[Exercise data Boundary: Start]

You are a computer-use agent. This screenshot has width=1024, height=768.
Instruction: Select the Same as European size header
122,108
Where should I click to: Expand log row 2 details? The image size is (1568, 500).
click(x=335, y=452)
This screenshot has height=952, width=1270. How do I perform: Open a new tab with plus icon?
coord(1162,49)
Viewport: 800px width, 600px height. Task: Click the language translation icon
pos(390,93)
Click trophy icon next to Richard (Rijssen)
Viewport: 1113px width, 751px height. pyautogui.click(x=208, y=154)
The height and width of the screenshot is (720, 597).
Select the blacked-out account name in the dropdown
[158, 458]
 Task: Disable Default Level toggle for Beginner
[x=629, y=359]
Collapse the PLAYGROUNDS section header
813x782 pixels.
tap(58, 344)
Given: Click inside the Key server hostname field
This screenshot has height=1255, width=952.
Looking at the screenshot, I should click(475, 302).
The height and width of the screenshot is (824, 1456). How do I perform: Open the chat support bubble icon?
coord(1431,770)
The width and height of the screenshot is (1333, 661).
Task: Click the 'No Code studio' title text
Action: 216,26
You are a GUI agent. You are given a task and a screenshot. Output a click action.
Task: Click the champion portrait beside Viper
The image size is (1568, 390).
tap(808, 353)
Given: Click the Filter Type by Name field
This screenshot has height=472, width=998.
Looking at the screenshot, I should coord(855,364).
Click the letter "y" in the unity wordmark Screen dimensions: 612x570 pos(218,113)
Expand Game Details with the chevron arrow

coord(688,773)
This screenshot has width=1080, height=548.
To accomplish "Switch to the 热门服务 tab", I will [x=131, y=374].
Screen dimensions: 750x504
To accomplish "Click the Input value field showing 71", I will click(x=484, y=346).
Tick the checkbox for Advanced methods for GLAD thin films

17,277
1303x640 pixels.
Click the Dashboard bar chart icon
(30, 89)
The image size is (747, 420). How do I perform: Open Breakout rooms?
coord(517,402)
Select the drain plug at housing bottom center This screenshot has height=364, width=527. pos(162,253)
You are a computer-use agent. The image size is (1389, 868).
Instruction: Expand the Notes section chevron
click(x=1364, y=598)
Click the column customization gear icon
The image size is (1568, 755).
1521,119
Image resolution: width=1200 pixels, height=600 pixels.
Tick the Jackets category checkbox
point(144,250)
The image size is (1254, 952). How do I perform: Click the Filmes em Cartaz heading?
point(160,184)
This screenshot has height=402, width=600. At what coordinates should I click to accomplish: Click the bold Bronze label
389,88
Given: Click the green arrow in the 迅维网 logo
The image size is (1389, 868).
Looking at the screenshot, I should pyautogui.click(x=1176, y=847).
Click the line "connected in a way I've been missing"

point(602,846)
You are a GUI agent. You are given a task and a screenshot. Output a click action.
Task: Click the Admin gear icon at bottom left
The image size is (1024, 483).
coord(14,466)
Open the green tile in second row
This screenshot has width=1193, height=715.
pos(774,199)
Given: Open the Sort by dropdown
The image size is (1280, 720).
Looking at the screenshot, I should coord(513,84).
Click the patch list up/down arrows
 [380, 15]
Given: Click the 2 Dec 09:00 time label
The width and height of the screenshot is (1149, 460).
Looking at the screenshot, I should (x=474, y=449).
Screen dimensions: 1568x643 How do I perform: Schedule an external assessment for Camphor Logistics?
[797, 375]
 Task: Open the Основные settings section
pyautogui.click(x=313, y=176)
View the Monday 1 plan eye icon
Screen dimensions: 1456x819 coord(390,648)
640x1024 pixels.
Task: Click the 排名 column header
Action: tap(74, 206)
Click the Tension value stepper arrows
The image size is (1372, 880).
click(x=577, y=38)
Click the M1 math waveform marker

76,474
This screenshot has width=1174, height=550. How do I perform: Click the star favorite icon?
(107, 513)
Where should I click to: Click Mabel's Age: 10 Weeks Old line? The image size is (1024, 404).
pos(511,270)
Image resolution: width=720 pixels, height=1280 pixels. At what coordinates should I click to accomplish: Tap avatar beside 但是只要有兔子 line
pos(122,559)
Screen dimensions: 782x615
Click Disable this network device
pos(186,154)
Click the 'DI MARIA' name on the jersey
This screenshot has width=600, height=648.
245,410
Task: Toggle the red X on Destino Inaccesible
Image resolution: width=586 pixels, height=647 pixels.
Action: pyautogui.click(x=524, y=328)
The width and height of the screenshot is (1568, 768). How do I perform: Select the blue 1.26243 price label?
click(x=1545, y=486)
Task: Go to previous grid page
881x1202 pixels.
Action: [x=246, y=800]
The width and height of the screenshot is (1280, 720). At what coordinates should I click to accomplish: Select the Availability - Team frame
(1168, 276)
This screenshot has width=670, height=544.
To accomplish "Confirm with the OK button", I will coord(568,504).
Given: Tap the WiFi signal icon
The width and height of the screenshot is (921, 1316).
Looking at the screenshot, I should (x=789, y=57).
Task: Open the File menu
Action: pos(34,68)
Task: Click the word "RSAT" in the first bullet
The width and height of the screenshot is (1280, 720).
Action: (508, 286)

[Exercise data Boundary: End]

Your reply should consist solely of the number of lines above that contain the word "agent".

4